As we talked with our hosts Mrs. Lucie Soriano and Rabbi Ruben Suiza, they told us to be sure and visit the Holocaust exhibit located in the South African Jewish Museum.

The Cape Town Holocaust Center has, as part of its permanent exhibit, an area solely devoted to the Jewish Community of Rhodes. I urge you to visit the site and to visit the Exhibit when you are in South Africa. The Sephardic community of Cape Town worked long and hard to ensure this story was told and will be there for generations to come.

A few weeks later, on March 1, 2012, the Los Angeles Jewish Journal featured an article about Sara Hanan Gilmore, a Los Angeles resident born on the Island of Rhodes who survived the horrors of Auschwitz. Her story is one that should be read.

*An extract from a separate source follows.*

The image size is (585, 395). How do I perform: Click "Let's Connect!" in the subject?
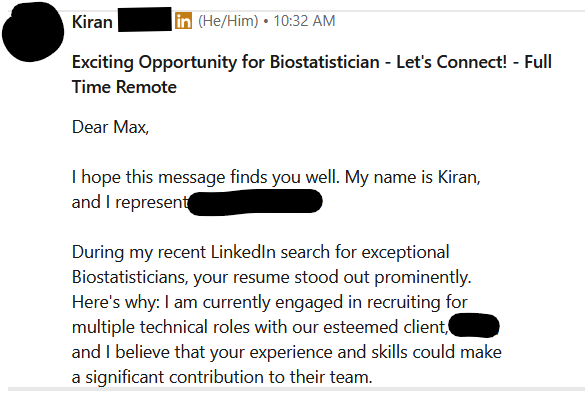click(451, 62)
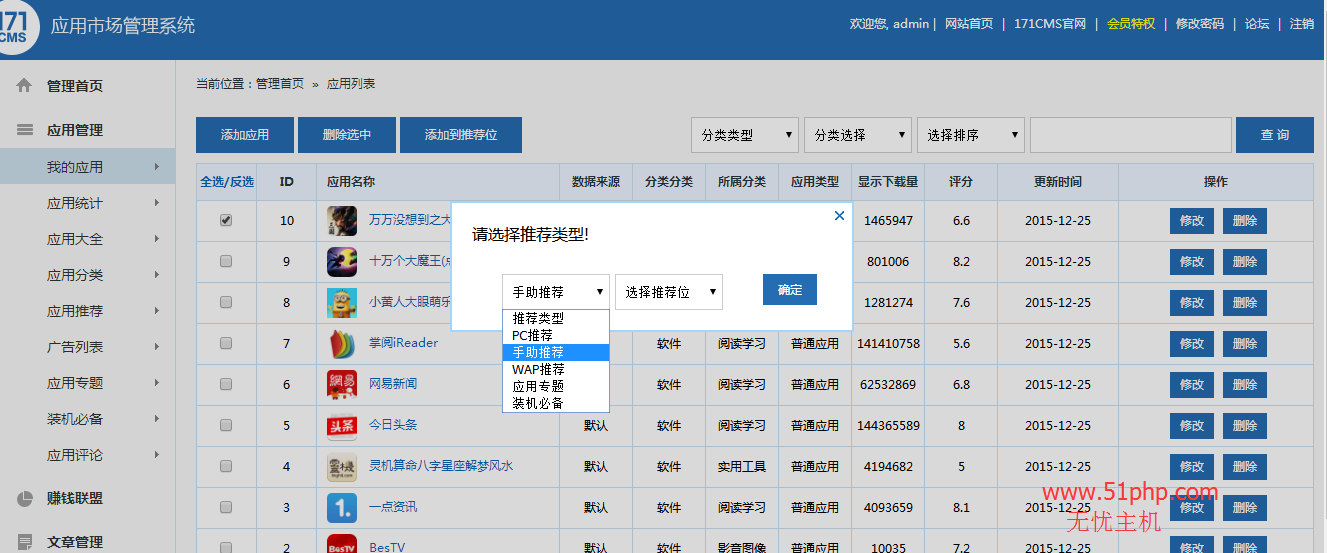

Finally, the Sephardic Educational Center highlighted a newly released book by Isaac Benatar entitled “Rhodes and the Holocaust”. With thanks to Rae Cohen for giving me a copy, I just finished reading the 112 page book. It is compelling, tragic, horrific and hopeful. Benatar’s book and another by Laura Varon, “The Juderia: A Holocaust Survivor’s Tribute to the Jewish Community of Rhodes,” are well worth reading. Add them to your library and share them with your children, family and friends.

As always, I invite you to visit the website of the Rhodes Jewish Museum to know more about Rhodes then and now. Thanks to Aron Hasson for keeping the Museum and the website active and vital for us and for all the world to view and visit.

The Holocaust, stands as a testament to man’s inhumanity to man. It is a tale of the most barbaric depravity. We, as Jews, vow “Never Again”. Never again will we allow ourselves to be slaughtered. Never again will we allow ourselves to be people without a home, without power, without a haven and without a voice. May we always stand by Israel and keep her safe and strong.

As we recall tonight the souls of those who were savagely murdered, tortured and abused beyond belief, may our hearts and memory remind us always…..never again will the world stand silent as ANY MAN suffers the blows of hatred, cruelty and genocide. WE will not stand idly by.

May all their memories be recalled with love and may their memories be forever a blessing.